Tyndall Glacier (Alaska)

Named for John Tyndall (a 19th-century Irish physicist, natural philosopher, and glaciologist), Tyndall Glacier originates in the basin formed by the southwestern face of Mount Saint Elias (the second-tallest mountain in the United States and the fourth-tallest in North America), as well as Mount Huxley, The Hump, and Haydon Peak in the Saint Elias Mountains.

Tyndall Glacier is sometimes used as a landing area for bush planes by parties seeking to climb Mount Saint Elias, as it was during the first winter ascent of the peak.

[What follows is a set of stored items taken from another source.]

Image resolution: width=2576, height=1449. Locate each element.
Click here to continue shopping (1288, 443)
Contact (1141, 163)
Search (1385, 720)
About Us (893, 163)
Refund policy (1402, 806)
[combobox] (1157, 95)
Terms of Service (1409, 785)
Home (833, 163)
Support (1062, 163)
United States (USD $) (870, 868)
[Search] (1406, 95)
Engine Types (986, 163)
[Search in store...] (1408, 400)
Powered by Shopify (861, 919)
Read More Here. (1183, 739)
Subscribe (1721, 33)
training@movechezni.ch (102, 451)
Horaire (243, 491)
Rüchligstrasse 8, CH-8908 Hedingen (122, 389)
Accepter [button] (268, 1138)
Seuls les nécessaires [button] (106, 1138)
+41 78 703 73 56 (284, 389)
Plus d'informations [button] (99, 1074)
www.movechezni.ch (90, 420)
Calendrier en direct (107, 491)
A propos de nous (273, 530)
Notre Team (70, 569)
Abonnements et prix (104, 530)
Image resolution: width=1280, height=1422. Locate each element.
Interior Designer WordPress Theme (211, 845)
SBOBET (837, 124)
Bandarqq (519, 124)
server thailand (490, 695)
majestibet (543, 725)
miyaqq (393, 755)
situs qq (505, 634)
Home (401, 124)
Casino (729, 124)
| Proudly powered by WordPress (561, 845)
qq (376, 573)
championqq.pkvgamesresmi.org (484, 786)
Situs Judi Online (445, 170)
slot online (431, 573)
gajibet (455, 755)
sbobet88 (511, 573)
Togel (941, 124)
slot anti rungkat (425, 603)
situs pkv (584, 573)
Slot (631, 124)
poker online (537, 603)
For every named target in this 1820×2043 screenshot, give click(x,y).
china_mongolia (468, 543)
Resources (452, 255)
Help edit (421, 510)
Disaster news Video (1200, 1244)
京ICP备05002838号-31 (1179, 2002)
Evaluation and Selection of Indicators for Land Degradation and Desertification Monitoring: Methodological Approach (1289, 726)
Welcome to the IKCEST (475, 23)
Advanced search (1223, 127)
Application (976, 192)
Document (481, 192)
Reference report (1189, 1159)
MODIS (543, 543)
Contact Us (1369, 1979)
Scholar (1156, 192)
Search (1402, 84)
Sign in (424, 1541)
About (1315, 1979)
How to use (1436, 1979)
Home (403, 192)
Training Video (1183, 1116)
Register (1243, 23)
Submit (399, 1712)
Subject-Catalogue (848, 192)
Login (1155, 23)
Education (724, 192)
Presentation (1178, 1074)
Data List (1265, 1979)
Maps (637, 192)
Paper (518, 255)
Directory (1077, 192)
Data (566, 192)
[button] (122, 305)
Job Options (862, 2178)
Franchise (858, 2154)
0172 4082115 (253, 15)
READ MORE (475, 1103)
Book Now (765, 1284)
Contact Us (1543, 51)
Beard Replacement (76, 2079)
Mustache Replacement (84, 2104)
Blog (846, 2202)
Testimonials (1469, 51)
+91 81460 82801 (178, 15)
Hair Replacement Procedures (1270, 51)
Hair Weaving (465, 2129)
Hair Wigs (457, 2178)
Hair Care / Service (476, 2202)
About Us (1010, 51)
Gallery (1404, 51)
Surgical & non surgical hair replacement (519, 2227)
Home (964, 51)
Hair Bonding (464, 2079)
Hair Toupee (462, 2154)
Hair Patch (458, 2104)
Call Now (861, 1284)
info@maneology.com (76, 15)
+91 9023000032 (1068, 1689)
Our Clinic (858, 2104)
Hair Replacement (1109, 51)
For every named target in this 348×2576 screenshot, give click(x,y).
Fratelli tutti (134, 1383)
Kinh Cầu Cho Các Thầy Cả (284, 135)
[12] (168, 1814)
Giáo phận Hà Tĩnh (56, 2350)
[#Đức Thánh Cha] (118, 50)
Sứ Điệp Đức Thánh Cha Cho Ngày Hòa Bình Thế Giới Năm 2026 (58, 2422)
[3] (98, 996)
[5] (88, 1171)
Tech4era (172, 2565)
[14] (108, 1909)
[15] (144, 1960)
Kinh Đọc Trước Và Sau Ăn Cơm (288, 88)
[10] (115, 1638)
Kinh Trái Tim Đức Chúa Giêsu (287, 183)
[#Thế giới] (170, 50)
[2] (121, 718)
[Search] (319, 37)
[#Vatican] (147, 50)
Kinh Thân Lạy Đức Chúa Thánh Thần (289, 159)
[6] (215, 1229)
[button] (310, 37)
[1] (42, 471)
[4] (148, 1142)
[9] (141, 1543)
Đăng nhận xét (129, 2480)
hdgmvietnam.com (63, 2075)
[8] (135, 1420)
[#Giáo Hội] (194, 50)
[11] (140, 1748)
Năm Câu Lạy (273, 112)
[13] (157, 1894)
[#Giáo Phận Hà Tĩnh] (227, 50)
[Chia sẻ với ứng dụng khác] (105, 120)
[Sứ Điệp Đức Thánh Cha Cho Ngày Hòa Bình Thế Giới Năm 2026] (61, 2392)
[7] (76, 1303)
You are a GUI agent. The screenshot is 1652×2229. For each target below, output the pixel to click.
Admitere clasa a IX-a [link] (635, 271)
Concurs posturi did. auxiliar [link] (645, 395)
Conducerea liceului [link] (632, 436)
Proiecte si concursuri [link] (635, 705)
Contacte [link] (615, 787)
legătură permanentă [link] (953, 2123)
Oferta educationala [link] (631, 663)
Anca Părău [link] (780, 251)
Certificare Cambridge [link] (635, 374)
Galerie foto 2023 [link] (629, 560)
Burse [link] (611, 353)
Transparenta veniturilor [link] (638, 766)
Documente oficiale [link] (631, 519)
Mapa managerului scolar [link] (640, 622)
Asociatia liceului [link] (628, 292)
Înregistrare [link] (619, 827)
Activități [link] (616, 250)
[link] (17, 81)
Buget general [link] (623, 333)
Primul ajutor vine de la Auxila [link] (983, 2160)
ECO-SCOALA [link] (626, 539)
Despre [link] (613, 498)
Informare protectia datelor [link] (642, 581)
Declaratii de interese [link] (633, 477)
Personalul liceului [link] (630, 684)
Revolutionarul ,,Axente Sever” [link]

[3] Tyndall Glacier first started to advance out of Taan Fjord around AD 1400, and reached its Little Ice Age maximum length at the mouth of Icy Bay at some point prior to 1794, when George Vancouver mapped the ice extending out from Icy Bay.

[4] Since 1991, the glacier's retreat has stabilized, with a terminus at a "shallow bedrock constriction at the head of the fjord," called Hoof Hill.

[7][4] Mountaineer and explorer Bradford Washburn noted in 1992 that the glacier's retreat has meant that the summit of Mount Saint Elias is only twelve miles from tidewater, exacerbating the peak's immense vertical relief.